Segundo Carina, a empresa faz contato com alguns moradores, pede fotos, pergunta como foi a noite, que nível de poeira está. Eles também já teriam apresentado um projeto para sanar os problemas. Carina diz que o projeto parecer ser bom, que poderia resolver os problemas, mas que desde o ano passado não saiu do papel – aparentemente por falta de recursos.

A jovem diz ainda que, com o clima seco do Inverno, a situação está ainda mais grave. Ela clama por ajuda: “A gente não consegue respirar, se sente sufocado. Então venho solicitar encarecidamente – socorro. Os moradores da Vila Engrácia estão pedindo socorro. Socorro à Cetesb, socorro à Promotoria do Meio Ambiente, à Prefeitura, ao prefeito, ao jornal. A gente já não sabe mais a quem recorrer. A gente está pedindo socorro, alguma coisa precisa ser feita.”

ABAIXO-ASSINADO

Os moradores da Vila Engrácia apresentaram denúncia na Cetesb, em São José do Rio Preto, e na Promotoria de Meio Ambiente. O documento ao qual a reportagem de O Regional teve acesso possui quase 90 assinaturas. “Temos um relatório fotográfico com várias fotos de várias moradias, de várias datas, relatando o mesmo problema”, completa Carina.

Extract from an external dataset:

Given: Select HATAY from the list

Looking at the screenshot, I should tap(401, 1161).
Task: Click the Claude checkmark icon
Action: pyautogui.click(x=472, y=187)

Procurada pela reportagem, a empresa Brumau, que atua no comércio de Óleos Vegetais e é líder em todos os segmentos do amendoim, preferiu não se manifestar. Os pedidos foram feitos de forma presencial na empresa e também via e-mail.

A Cetesb – Companhia Ambiental do Estado de São Paulo, responsável pela fiscalização, também foi procurada por e-mail para sua unidade em São José do Rio Preto, que direcionou o pedido à Assessoria de Imprensa em São Paulo. Não houve resposta.